What is an interest-only mortgage?

With an interest-only mortgage, the borrower only needs to repay the interest element on the amount they have borrowed. The capital is repayable at the end of the mortgage term, usually 25 years.

This means borrowers need to have a plan in place to repay the principal sum at the end of the term.

In the 1980’s and 1990’s interest-only mortgages were often linked to endowment policies where money was saved into an endowment to be used to pay of the capital at the end of the term.

However, these were often sold to people as offering the best of all worlds, where borrowers would be able to use money from their endowment policies for extra’s such as holidays and home improvements, safe in the knowledge that the capital appreciation of the policy would be enough to cover the repayment at the end of the term.

Though this can and did work for some people, many people did not have enough saved in their endowment policies at the end of the term to pay off the capital.

The demise of interest-only mortgages

As the repercussions of the financial crisis reverberated around the global economy and the full consequences of US sub-prime mortgage lending became clear, lenders moved away from 95 per cent and 100 per cent loans for mortgages as well as lending on an interest-only basis.

However, Bank of England statistics show that during 2005 and 2006 40 per cent of mortgage loans were advanced on an interest-only basis. The Financial Conduct Authority (FCA) estimates that 2.6 million interest-only mortgages will mature between now and 2041, with around 600,000 maturing before 2020 and warns that many borrowers have not made any provision to save the capital sum needed to pay off the balance at maturity.
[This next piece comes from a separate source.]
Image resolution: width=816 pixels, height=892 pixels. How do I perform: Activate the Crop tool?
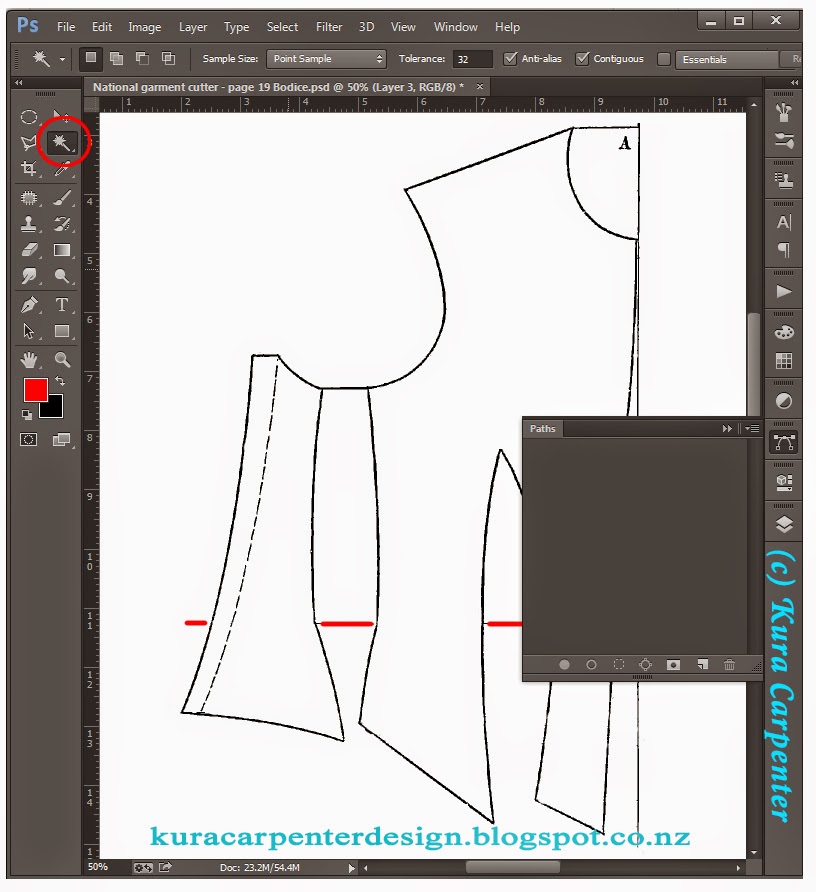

In May 2013, the FCA published its review into the interest-only mortgage market. It concluded that half of the people who have an interest-only mortgage that is set to mature by 2041, 1.3 million people, may not have enough funds to pay off the capital balance when it matures. The FCA said the average shortfall would be £71,000.

By 2011, according to the Council of Mortgage Lenders, the percentage of all new mortgages that were interest-only was just four per cent.

However, as the economy emerges from recession, and lending to first-time buyers increases, interest-only mortgages are making a comeback as more of a niche product.

This presents an opportunity for some banks to carve out a position and reputation for themselves in the market.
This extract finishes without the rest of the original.